The methods were applied to DEM data with artificial deficiencies. The original DEM (Mt. Unzen, Nagasaki, Japan) comprised 1 m mesh data (512 × 512 m) obtained from an aerial laser survey (Figure 6). Two areas with different topographic shapes were selected. Area 1 (upper area) has a constant slope throughout (elevation 560 to 470 m) and several valley lines. The elevation of the valley floor is approximately 450 m. Area 2 (lower area) is a cliff section, with elevations above and below the cliff of 660 and 510 m, respectively. We prepared two methods for selecting deficient meshes: one randomly selected a mesh, and the other selected a mesh by considering spatial correlations. The deficiencies were set as 5%, 10%, 20%, 25%, 30%, 40%, 50%, 60%, 70%, 75%, 80%, and 90% in the cases of random deficiencies. Figure 7 shows an example of the DEM data with deficiencies. The black areas in the figures indicate the deficiencies. The root mean square error (RMSE) was used to evaluate the accuracy of the DEM generation.
Figure 8 and Figure 9 show the application results. In the case of random deficiencies, the K-SVD method was effective when the percentage of deficiencies was under 50%. The DCT method was effective when the percentage was 50–75%, and the TV minimization method was effective when the percentage was 80% or more.

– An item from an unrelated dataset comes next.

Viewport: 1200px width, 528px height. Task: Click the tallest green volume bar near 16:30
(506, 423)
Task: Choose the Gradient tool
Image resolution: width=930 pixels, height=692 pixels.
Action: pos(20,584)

Regarding the correlated deficiencies, the K-SVD and TV minimization methods were effective when the percentage of deficiencies was 75% or less. In comparison, the TV minimization method was effective when the percentage of deficiencies was 80% or more. The DCT and K-SVD methods had good accuracy when the percentage of deficiencies was low. Both methods used local features in the DEM, resulting in significant accuracy degradation when the percentage of deficiencies was high (80% and 60%, respectively). On the other hand, the DCT with elastic net method did not show the above significant accuracy degradation because it relaxed the constraint condition by using L2 regularization. Compressed sensing, which deals with the frequency space of the entire DEM, did not show outstanding accuracy compared to the other methods. Comparison with the sparse coding results indicates that local features, rather than the entire DEM, are significant for terrain restoration. The TV method, on the other hand, considered local DEM gradients in the entire DEM, resulting in a higher overall accuracy. The effectiveness of each method did not differ depending on the topographic shape.

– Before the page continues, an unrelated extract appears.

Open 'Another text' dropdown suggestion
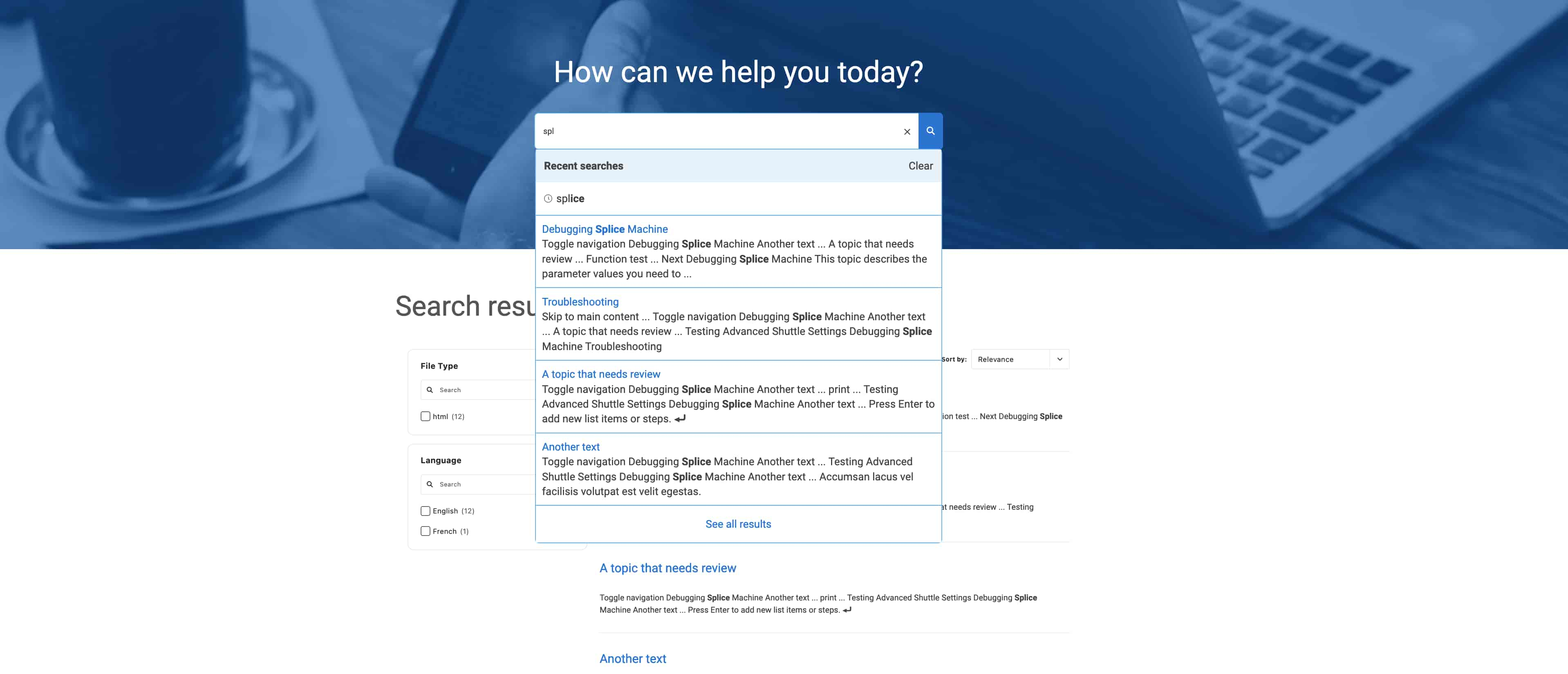This screenshot has width=1568, height=674. pos(570,446)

4.2. Application to Actual Aerial Laser Bathymetry Data

Next, each method was applied to actual ALB data. The data were measured in the shallow water area of a harbor (Port of Oniike, Kumamoto, Japan). As in the previous section, a 512 × 512 m section of the 1 m mesh data was cut out (Figure 10). The conditions of the seawater caused the deficiencies. The accuracy verification used bathymetric data at almost the same times. Cross-section 1 in the figure is a gentle valley with water depths ranging from 3 to 8 m. Significant deficiencies are observed, especially at the bottom of the valley. Cross-section 2 is a cliff section with water depths ranging from 4 to 9 m. ALB is capable of measuring at shallow depths, and this measurement confirms that there are many deficiencies, especially at water depths deeper than 7 m. The accuracy was verified by applying the DEM generation methods and calculating the RMSEs of the bathymetric data in cross-sections 1 and 2 in the figure. The nearest neighbor and Kriging methods were also compared as conventional methods.

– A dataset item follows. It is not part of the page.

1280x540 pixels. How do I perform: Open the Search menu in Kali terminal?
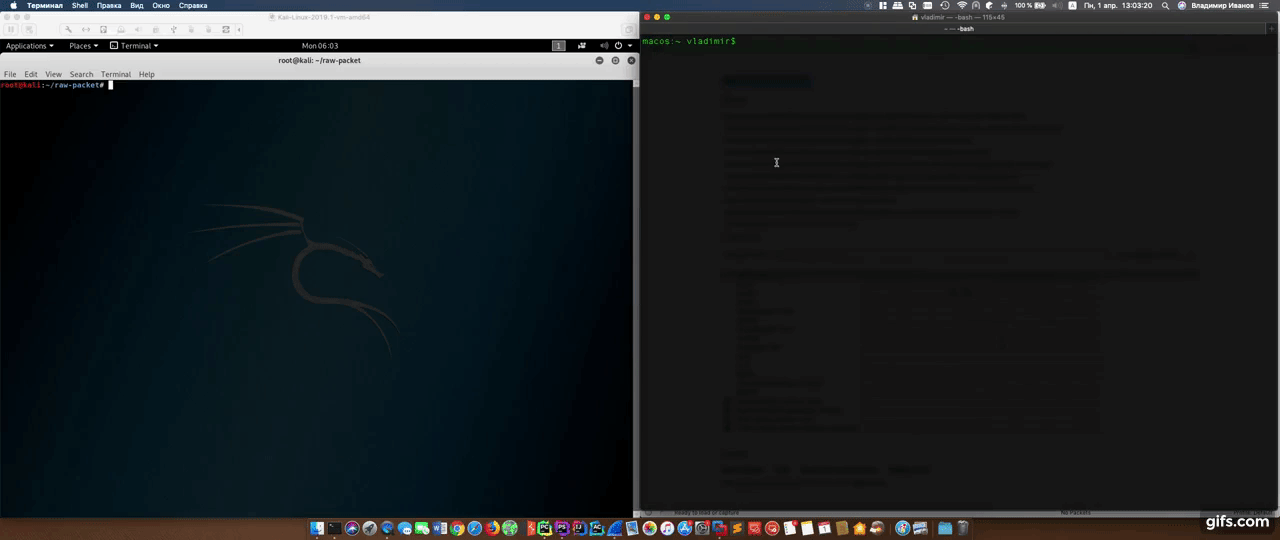coord(81,74)
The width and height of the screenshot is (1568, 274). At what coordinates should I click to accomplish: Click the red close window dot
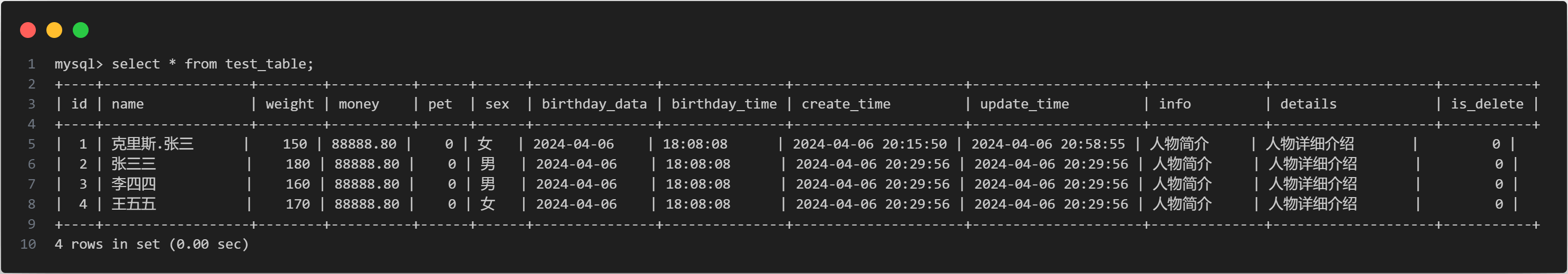28,30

Table 1 shows the application results. The effectiveness of each method did not differ depending on the topographic shape. This result appeared because both cross-sections had more deficiencies at their relatively flat bottoms.

5. Discussion

First, we discuss the results of Section 4.1 in the context of different deficiency ratios. The sparse coding methods without dictionary learning lead to ill-posed problems when the deficiency ratio is high; thus, the results could be more unstable. Elastic net can alleviate this instability because of its regularization effect. When using dictionary learning, the K-SVD method is effective when the deficiency ratio is low. This means that the K-SVD method can learn detailed topographies. In contrast, when the deficiency ratio is high, the dictionary cannot be appropriately learned owing to over-fitting, and the accuracy decreases. We also confirmed that the accuracy is improved when the dictionary is learned in a region with a small percentage of deficiencies and is shared across the entire range.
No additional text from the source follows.